Prédication du 23 juin 2019

de Christophe Lomon

Melchisedeq

Lecture

Psaume 110

1 De David. Psaume. Parole de l’Éternel à mon Seigneur : Assieds-toi à ma droite, Jusqu’à ce que je fasse de tes ennemis ton marchepied.
2 L’Éternel étendra de Sion le sceptre de ta puissance : Domine au milieu de tes ennemis !

3 Ton peuple est plein d’ardeur, quand tu rassembles ton armée ; Avec des ornements sacrés, du sein de l’aurore Ta jeunesse vient à toi comme une rosée.
4 L’Éternel l’a juré, et il ne s’en repentira point : Tu es sacrificateur pour toujours, A la manière de Melchisedeq.
5 Le Seigneur, à ta main droite, Brise des rois au jour de sa colère.

6 Il exerce la justice Parmi les nations : tout est plein de cadavres ; Il brise des têtes sur toute l’étendue du pays.
7 Il boit au torrent Pendant la marche : C’est pourquoi il relève la tête. 

Genèse 14, 17-21

17 Après qu’Abram fut revenu vainqueur de Kedorlaomer et des rois qui étaient avec lui, le roi de Sodome sortit à sa rencontre dans la vallée de Schavé, qui est la vallée du roi.
18 En ces jours-là, Melchisedeq, roi de Salem, fit apporter du pain et du vin : il était prêtre du Dieu très-haut.
19 Il bénit Abram en disant : « Béni soit Abram par le Dieu très-haut, qui a fait le ciel et la terre ;
20 et béni soit le Dieu très-haut, qui a livré tes ennemis entre tes mains. »
21 Et Abram lui donna le dixième de tout ce qu’il avait pris. 

Hébreux 6, 17-20

17 C’est pourquoi Dieu, voulant montrer avec plus d’évidence aux héritiers de la promesse l’immutabilité de sa résolution, intervint par un serment,
18 afin que, par deux choses immuables, dans lesquelles il est impossible que Dieu mente, nous trouvions un puissant encouragement, nous dont le seul refuge a été de saisir l’espérance qui nous était proposée.
19 Cette espérance, nous la possédons comme une ancre de l’âme, sûre et solide ; elle pénètre au-delà du voile,
20 là où Jésus est entré pour nous comme précurseur, ayant été fait souverain sacrificateur pour toujours, selon l’ordre de Melchisedeq.

Prédication

Il y a dans la Bible quelques personnages qui ont une grande postérité depuis l’Ancien jusqu’au Nouveau Testament.
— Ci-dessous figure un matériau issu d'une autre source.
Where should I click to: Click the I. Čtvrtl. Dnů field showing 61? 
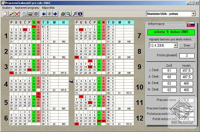[169, 71]
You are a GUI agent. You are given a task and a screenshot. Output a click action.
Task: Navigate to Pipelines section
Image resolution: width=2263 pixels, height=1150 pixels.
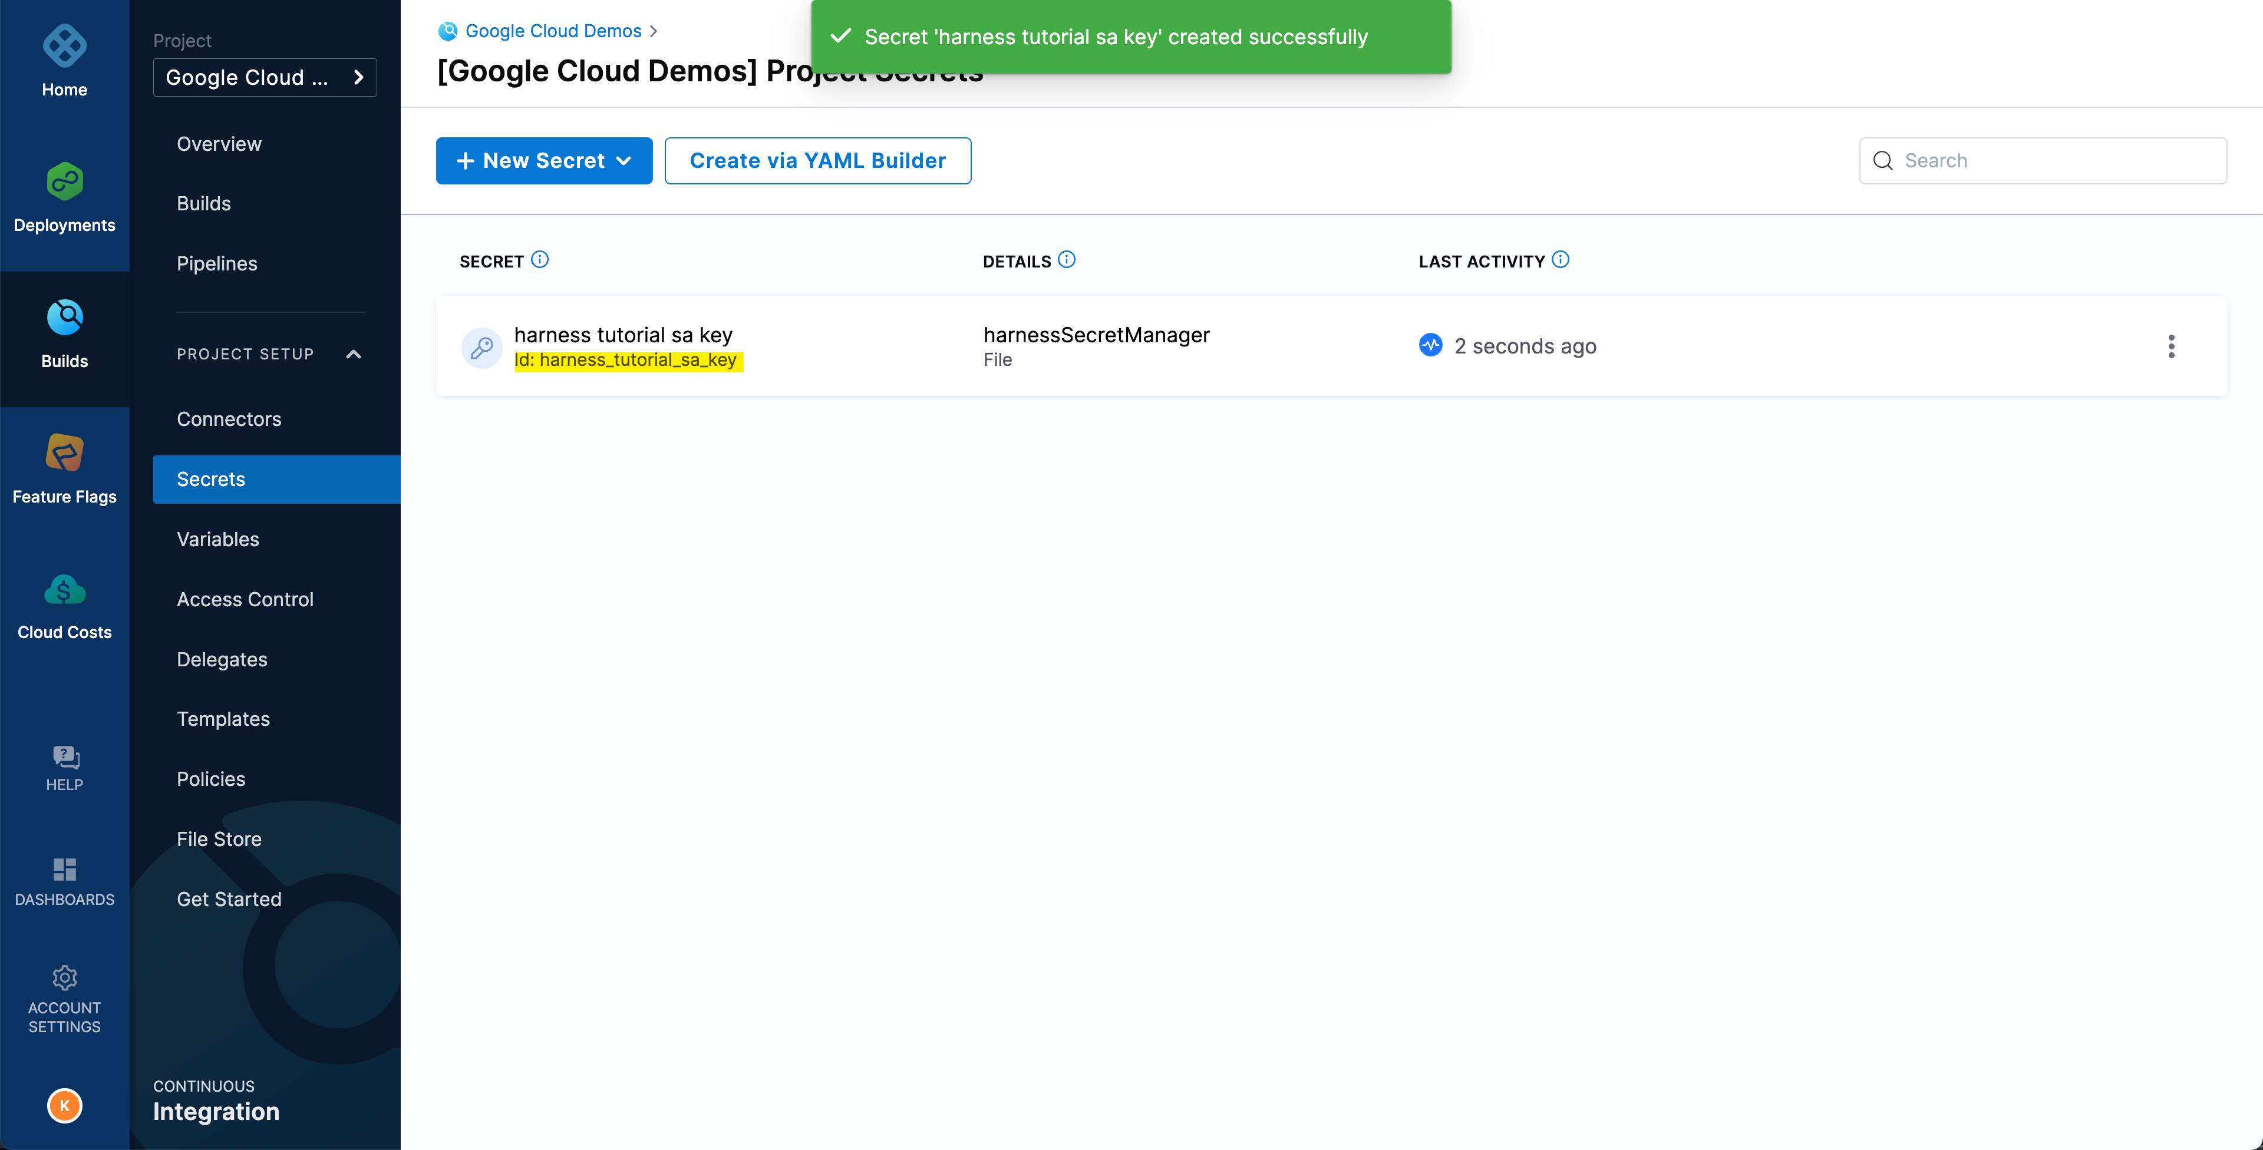(x=217, y=263)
Il y a par exemple Rahab, dans le Livre de Josué, cette prostituée qui accueille deux espions dans sa maison à Jéricho et qu’on retrouve ensuite dans la généalogie de Jésus établie par l’évangéliste Matthieu. Elle donna naissance à Boaz, un ancêtre lointain de Jésus. Il y a Salomon, dont le nom est universellement connu pour sa sagesse mais dont on n’a jamais trouvé la moindre trace archéologique jusqu’à ce jour. Il y a encore Melchisedeq, objet de quelques petites lignes dans le Livre de la Genèse, sitôt venu déjà disparu, qui réapparaît et inspirera l’Épître aux Hébreux.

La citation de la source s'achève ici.